Thursday, October 23, 2014

Namesake

I have enjoyed the process of my children picking out names for my grandchildren. When I was pregnant with my own children, I don't recall asking my parents what names they would like me to choose. It was strictly up to my husband and me, and I have remembered that each time baby names have been bantered about between my son and his wife and my daughter and her husband. For the most part I have been happy with their choices. It's not as if I had to try to accept any name I couldn't stand, such as Lloyd, Floyd, Horace, Winnie, Hazel or Imogene, the latter of which I hear is wildly popular this year.

Naming your children is such a personal thing. You either choose a name to honor someone in your life, or you choose a name you look forward to using day in and day out for the rest of your life because you like the sound of it. Or it could be a combination of the two.

I have never regretted the names my husband and I picked for our three children. Our older son's name goes back in my husband's family several generations, including his middle name which is my husband's name. Our younger son was name after a blond haired little two-year-old boy I saw running across the grass at Fort Stevens State Park in Oregon. We were on a camping trip at Fort Canby State Park near Long Beach, WA. I was seven months pregnant at the time, and we hadn't been able to agree on a boy's name. When this little boy's mom called his name, he turned around to look at her, and he looked so much like our older son at that age, it took my breath away (but then everything did at that point, because I was suffering with severe asthma during that pregnancy). I knew then that this was the right name for our baby if he turned out to be a boy.
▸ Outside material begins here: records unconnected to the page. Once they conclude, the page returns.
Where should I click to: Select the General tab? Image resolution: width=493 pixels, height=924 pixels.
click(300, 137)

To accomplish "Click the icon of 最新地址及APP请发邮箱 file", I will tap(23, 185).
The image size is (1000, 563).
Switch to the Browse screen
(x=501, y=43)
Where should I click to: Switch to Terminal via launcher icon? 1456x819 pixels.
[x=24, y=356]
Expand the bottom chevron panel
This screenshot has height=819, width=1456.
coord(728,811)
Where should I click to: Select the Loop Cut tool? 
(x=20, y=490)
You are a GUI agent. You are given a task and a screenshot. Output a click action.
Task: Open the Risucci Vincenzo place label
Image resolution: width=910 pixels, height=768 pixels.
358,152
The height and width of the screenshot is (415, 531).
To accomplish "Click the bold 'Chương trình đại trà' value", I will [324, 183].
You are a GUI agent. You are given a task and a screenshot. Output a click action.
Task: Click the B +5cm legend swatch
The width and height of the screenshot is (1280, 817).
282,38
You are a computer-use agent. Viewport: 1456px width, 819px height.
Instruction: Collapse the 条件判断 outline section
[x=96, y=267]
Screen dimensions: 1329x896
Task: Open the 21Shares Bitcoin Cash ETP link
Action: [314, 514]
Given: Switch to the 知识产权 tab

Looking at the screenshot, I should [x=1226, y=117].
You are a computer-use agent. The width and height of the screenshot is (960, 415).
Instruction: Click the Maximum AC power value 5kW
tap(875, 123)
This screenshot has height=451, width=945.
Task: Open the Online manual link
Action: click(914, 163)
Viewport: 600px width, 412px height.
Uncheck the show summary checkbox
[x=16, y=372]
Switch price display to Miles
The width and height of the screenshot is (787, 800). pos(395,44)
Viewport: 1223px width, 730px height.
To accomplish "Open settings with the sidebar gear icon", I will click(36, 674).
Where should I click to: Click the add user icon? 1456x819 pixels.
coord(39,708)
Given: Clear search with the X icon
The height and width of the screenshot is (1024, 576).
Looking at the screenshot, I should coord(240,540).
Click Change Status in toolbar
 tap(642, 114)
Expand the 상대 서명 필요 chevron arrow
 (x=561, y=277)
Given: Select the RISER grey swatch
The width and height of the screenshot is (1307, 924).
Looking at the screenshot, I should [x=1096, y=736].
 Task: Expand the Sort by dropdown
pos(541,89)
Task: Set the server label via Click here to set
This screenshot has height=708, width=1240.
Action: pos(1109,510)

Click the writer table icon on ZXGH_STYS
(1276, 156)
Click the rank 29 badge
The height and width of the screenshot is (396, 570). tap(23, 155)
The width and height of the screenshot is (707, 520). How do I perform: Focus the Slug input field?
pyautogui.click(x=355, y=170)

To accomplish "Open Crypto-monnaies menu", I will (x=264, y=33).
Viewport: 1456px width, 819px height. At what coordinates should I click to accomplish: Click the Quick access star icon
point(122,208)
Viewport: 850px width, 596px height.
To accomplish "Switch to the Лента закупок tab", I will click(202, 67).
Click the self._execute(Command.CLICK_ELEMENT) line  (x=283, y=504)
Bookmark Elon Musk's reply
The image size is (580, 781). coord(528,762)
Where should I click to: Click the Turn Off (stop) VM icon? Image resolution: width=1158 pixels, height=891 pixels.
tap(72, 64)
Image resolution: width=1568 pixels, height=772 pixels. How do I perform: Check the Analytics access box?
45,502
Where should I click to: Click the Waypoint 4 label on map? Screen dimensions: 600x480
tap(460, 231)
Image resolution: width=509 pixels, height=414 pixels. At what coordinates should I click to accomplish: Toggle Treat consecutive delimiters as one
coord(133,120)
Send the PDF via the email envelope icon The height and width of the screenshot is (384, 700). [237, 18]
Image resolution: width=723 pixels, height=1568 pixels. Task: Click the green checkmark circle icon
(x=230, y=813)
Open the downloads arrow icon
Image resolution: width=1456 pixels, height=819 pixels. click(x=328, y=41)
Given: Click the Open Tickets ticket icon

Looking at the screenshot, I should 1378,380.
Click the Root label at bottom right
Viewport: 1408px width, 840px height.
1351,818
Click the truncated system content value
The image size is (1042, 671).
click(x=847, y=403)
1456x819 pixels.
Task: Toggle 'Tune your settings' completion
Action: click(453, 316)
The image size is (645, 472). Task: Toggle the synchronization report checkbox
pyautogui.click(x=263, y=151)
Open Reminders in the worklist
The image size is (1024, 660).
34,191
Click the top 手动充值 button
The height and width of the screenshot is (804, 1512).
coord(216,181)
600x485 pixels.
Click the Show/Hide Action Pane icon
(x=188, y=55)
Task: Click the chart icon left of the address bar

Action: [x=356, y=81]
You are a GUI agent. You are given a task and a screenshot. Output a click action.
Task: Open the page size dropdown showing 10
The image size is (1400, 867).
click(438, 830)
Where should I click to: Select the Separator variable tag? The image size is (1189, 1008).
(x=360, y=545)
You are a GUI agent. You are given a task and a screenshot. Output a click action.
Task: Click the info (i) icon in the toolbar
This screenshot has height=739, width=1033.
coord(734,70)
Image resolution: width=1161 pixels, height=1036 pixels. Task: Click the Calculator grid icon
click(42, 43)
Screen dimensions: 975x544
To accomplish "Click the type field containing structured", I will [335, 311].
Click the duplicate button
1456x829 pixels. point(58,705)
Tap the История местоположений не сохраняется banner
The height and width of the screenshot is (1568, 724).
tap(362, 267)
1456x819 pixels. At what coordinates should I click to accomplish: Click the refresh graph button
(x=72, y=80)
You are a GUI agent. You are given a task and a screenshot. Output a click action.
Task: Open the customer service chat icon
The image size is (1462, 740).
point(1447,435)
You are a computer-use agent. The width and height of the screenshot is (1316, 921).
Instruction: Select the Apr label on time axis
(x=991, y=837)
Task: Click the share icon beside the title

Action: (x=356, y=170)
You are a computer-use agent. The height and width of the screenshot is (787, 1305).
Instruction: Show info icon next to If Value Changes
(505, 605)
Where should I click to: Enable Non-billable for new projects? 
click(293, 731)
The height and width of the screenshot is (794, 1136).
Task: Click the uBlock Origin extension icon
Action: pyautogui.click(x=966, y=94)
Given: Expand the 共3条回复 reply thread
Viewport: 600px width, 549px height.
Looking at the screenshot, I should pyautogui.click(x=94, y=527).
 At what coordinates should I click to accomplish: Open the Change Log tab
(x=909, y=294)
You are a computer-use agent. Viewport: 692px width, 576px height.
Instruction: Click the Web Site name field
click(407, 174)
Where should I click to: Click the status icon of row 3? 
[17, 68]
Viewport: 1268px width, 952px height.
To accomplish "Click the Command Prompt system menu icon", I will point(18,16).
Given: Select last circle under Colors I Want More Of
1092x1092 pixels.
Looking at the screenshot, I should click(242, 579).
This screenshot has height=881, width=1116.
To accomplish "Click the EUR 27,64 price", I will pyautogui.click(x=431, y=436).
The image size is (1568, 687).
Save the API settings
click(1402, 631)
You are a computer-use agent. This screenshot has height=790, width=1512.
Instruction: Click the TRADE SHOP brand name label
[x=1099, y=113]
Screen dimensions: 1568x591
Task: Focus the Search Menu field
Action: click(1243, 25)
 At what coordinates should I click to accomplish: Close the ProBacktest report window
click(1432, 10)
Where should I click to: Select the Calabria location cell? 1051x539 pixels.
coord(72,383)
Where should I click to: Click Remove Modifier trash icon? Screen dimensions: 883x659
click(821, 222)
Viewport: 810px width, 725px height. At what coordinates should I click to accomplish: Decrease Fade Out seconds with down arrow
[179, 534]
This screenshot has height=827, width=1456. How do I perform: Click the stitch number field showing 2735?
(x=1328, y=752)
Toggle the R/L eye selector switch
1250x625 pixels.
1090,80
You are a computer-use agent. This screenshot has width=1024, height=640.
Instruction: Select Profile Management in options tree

My daughter was named after a friend I met on a music mission trip with Lutheran Youth Encounter during the summer of 1967. A group of 21 college-age young people, who were selected by audition, trained together for a month on Lake Minnetonka in Minnesota. At the end of the month the director divided us into three equal teams of seven members each. There were three girls and four guys on our team, and we traveled together in a station wagon for two months, going all through the Midwest and then up into Canada and down into Upstate New York. We put on music programs in cities like Chicago, Detroit, Des Moines, Madison, Milwaukee and Toronto, and we were counselors at Bible camps, sang on radio programs, in prisons, at nursing homes, worked with youth groups, etc. It was a life-changing experience for me to say the least. Saying goodbye at the end of the summer was so hard. That's why there was no question in my mind about flying to Ames, Iowa two summers later for the wedding of my friend and former team member, Angela Asp. Laurie Blomquist, the other girl on our team, flew in from North Dakota, and we stayed together at Angela's parents' house. It was such a beautiful wedding in the church where Angie's father was the pastor. Angie and her three sisters sang a cappella for the ceremony---they were amazing.

As busy as Angie was, she took the time to be with me and Laurie. I lost track of Angie Asp. I don't even remember her married name. I determined clear back then that if I ever had a daughter, I would name her Angela, because Angie was the most beautiful girl, inside and out. Here are some old pictures of Angie (long blond hair), Laurie and me at her house the night before the wedding. Then I will add my daughter's senior picture. Is it my imagination? I kind of think the two Angelas look alike! Angie will never know I honored her by naming my daughter after her. I really doubt she named her daughter Firstelle.


(Angie is on the right, Laurie is on the left, and I, Firstelle, am in the middle in the top photo.)